‘Can I have counselling after this?’ wondered contestant Bharat Chandegra at one dramatic point in the final of this year’s Bake Off: The Professionals.

Following a show packed with drama, catastrophe, fire and tears – so many tears – it’s a question a few viewers may have been asking too.

Nine weeks of heats had whittled the original teams down to three:

  • Pink: Emmanuel and Sam, The Hilton Park Lane
  • Purple: Darryl and Bharat, Resorts World
  • Orange: Theo and Hideko, Sweet Art Lab

For the final they were set a single, mammoth task, to be completed in two four-and-a-half hour sessions – create a lavish banquet for 80 guests comprising at least four different desserts and a large sculpture showpiece.

Or, as presenter Tom Allen put it: “A challenge of doom”. Cheers, Tom.

Judges Benoit Blin and Cherish Finden wanted the showpieces to reflect the passion and personality of the contestants, and “what defines them as pastry chefs”.

For Resorts World’s Darryl and Bharat, this meant a piece called End Party. A homage to other creations they have produced during the contest, this giant chocolate and sugar centrepiece included glitterball, balloons, four-leaf clover and other nods to previous showpieces.

Emmanuel and Sam, the French and English duo from The Hilton Park Lane, embraced the idea of the two countries working together in a piece called L’Entente Cordiale, which featured the Eiffel tower, Big Ben, a chocolate Queen’s Guard and a champagne bottle – particularly timely with the possibility of a French vs England World Cup final on the horizon.

Theo and Hideko – who admitted their boutique business was more used to catering to small requests than lavish banquets – promised a mind-bending creation that would include an edible picture frame and a giant chocolate ‘S’, inspired by the name of their business.

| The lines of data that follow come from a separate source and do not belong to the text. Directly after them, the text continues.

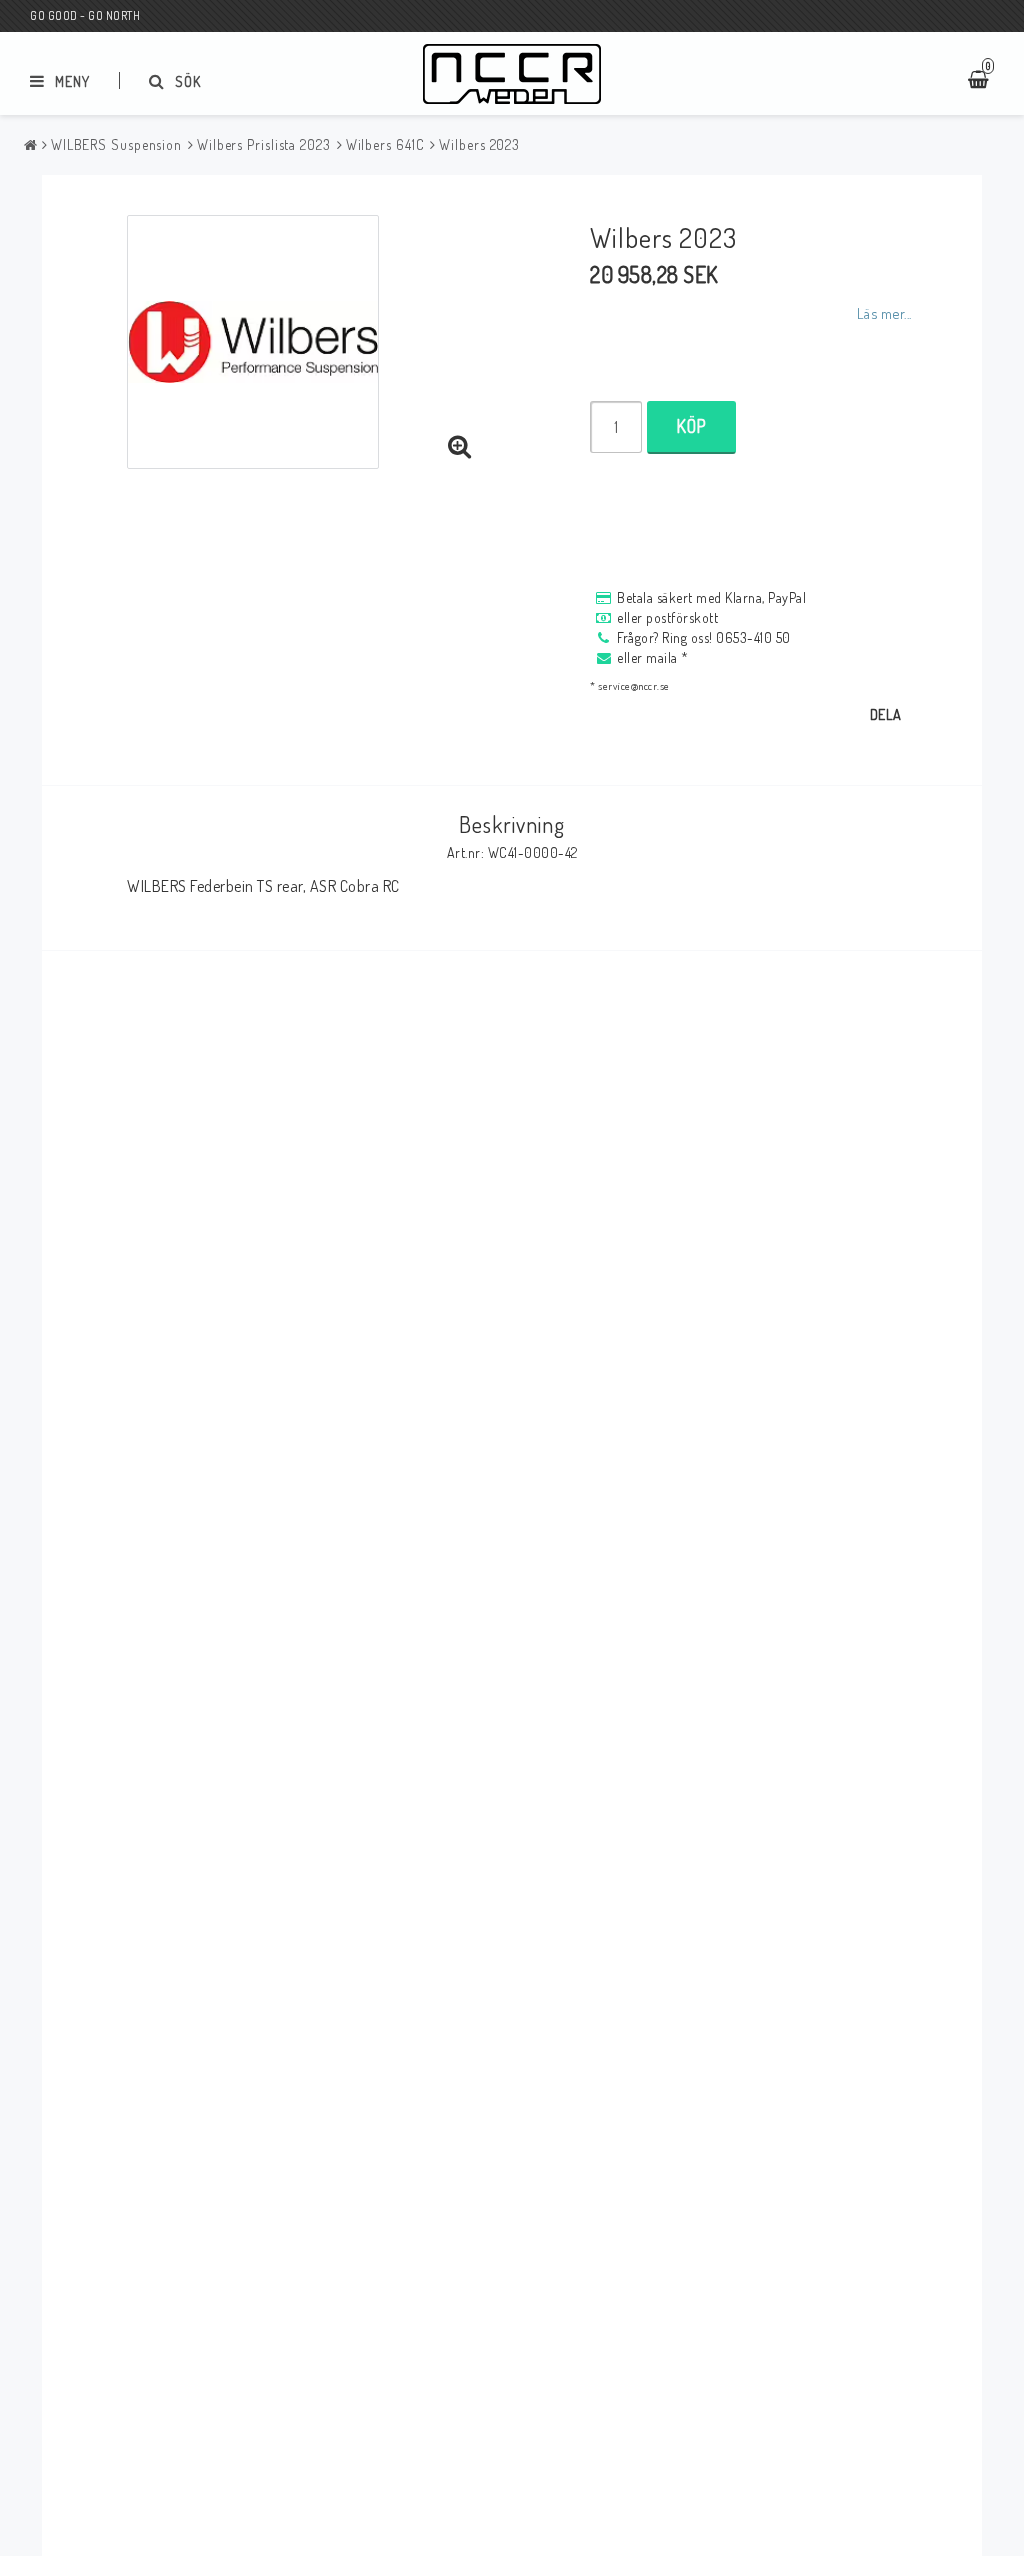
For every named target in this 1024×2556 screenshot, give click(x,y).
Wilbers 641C (385, 144)
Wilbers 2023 (479, 144)
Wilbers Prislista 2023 (264, 144)
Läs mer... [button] (884, 313)
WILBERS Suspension (116, 144)
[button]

When it came to the individual desserts, Darryl and Bharat delivered one of the stand-outs in the shape of a Travel Bar made with chocolate ganache mousseline and salted hazelnut caramel.

Benoit was wowed by the creation, telling the contestants: “You are working here with flavours I don’t like – but I love!”

The judge also enjoyed the blondie base (once he had the concept of a blondie explained to him) of Darryl and Bharat’s reinvented Millefeuille. Unfortunately, that was the only part of it he enjoyed.

The two desserts produced by Emmanuel and Sam on the first day of the challenge – a chocolate mousse finger filled with blood orange jelly and a financier – drew criticism from the judges for appearing rushed.

But Benoit and Cherish were more impressed with a sharing dessert – part of the team’s showpiece – that comprised wild Strawberry jelly and crème anglaise, surrounded by mara des bois strawberry and lime mousse in the shape of a cushion.

Cherish admired the dessert’s even layers and declared it “very pleasant to eat”.

But the highest praise was reserved for Theo and Hideko’s ‘Ring Finger Or Not’. Inspired by Theo’s fiancé, this comprised gianduja mousse, mango and bergamot compote and chocolate and hazelnut sable. Although it looked more like a sausage than a finger, it blew Benoit away.

 “I really, really, really, really, really love this,” he declared.

Theo and Hideko also offered the amazing Burger Or Not. These mini burgers comprised passion fruit chocolate mousse shaped like a burger bun, containing a macadamia nut burger brownie, white chocolate ganache cheese and apple and strawberry ‘salad’. They were served with a side of shortbread ‘chips’ and raspberry ketchup.

Judges praised the pair for pushing the boundaries of what was possible with patisserie, but Benoit ultimately felt the burger was a case of style over substance, with too much going on. Cherish liked the brownie burger, though.

Which brings us on to the showpieces of the finale – which didn’t go totally smoothly for any team.

For Emmanuel and Sam, drama came in the form of one of Sam’s large sugar balloons falling from the showpiece and smashing

Theo and Hideko, meanwhile, had the headache of Theo’s sugar work – designed to form a gold heart – cracking as it was being removed the moulds and ending up being used in decidedly abstract form. There was further drama when a blowtorch set the pair’s tablecloth alight.

But a few flames and a broken balloon paled into insignificance compared to the all-out catastrophe of Darryl and Bharat’s centrepiece – a stunning blue sugarwork creation – falling and shattering into hundreds of pieces. This was after they had given up on their chocolate centrepiece as it would not be set in time.

The lads took it amazingly well. Although they must have understood their chance at victory now lay in pieces, they calmly continued and finished their desserts.

The tears came later, as the judges prepared to announce the winners.

Cherish – who has been so hard on contestants throughout the contest – herself broke down and hugged Bharat.

Ultimately, Emmanuel and Sam from The Hilton Park Lane were declared the well-deserved winners of the contest. By which time there wasn’t a dry eye in the house.